一個不可避免的審查的緣由是研究的團體太大了。尤爲是,不可能每個研究者閱讀每一篇他感興趣的論文。這個緣由獨立存在於房間的限制和我的會議調度安排。實際上,歷史代表,物理上的限制在時代發展的前提下是毫無心義的,長期增加的會議僅僅簡單的使用了更多的房間,或者改變了形式來適應增加。測試

This suggests that a generic test for paper acceptance should be 「Are there a significant number of people who will be interested?」 This question could theoretically be answered by sending the paper to every person who might be interested and simply asking them. In practice, this would be an intractable use of people’s time: We must query far fewer people and achieve an approximate answer to this question. Our goal then should be minimizing the approximation error for some fixed amount of reviewing work.優化

這代表,論文的通常測試驗收應該是:「是否會有至關多的人感興趣?」。這個問題能夠理論上經過把這篇論文給每一個可能感興趣的人而且只詢問他們是否感興趣來回答。實際上,這將比較難管理的去使用別人的時間:咱們必須查詢更少的人而且得到大概的針對這個問題的回答。咱們的目標應該在固定的審查工做中減小近似值偏差。ui

Viewed from this perspective, the first way that things can go wrong is by misassignment of reviewers to papers, for which there are two easy failure modes available.this

從這個角度看事情,第一種方式評審論文分配不當可能會出現錯誤,這裏有兩種容易失效的模式。

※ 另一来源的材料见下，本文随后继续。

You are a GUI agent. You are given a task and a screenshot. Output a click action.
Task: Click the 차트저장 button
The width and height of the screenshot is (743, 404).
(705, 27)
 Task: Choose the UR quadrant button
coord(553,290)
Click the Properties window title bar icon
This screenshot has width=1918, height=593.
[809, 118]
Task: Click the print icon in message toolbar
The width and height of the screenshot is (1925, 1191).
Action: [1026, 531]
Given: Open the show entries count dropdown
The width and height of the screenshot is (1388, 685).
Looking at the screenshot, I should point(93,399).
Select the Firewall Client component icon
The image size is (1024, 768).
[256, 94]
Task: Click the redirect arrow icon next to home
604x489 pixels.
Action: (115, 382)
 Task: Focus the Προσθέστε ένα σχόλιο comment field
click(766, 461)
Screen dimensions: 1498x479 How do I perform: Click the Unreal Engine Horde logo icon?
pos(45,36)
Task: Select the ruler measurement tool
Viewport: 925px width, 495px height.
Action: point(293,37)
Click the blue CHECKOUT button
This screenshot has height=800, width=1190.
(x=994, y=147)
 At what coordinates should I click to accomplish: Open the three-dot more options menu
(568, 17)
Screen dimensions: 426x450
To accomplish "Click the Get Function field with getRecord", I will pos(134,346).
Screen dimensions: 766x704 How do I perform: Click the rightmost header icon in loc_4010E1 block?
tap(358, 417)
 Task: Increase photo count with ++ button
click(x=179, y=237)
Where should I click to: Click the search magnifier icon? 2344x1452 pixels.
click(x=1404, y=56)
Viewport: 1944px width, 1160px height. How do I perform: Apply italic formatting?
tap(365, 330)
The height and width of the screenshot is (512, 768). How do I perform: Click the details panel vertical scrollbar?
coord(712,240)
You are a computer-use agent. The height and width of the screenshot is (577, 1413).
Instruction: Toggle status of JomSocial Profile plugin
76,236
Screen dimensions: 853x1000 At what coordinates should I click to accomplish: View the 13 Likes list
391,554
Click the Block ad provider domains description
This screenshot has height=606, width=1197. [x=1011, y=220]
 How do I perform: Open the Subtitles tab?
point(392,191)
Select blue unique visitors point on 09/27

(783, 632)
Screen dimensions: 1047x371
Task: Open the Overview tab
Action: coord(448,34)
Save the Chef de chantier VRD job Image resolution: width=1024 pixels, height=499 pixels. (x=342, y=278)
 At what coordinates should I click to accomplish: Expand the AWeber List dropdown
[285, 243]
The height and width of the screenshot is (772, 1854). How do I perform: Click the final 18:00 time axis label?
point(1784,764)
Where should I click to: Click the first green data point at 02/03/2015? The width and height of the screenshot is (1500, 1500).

  1. When reviewer/paper assignment is automated based on an affinity graph, the affinity graph may be low quality or the constraint on the maximum number of papers per reviewer can easily leave some papers with low affinity to all reviewers orphaned.
  2. 當評審者/論文的分配根據親和圖自動分配,親和圖的質量也許很低或者每一個人的論文數量的最大值的限制會很容易剩餘一些論文,與評審者具備低的親和力讓他們孤立。
  3. When reviewer/paper assignments are done by one person, that person may choose reviewers who are all like-minded, simply because this is the crowd that they know. I’ve seen this happen at the beginning of the reviewing process, but the more insidious case is when it happens at the end, where people are pressed for time and low quality judgements can become common.
  4. 當評審者/論文分配是由一我的完成,這我的可能會選擇志趣相投的評審者,由於這些是他們知道的。我已經看到了這種模式已經出如今評審進程當中,可是更多隱藏的事件發生在最後,在最後階段人們壓時間,低質量的評判,成爲了常見的現象。

An interesting approach for addressing the constraint objective would be optimizing a different objective, such as the product of affinities rather than the sum. I’ve seen no experimentation of this sort.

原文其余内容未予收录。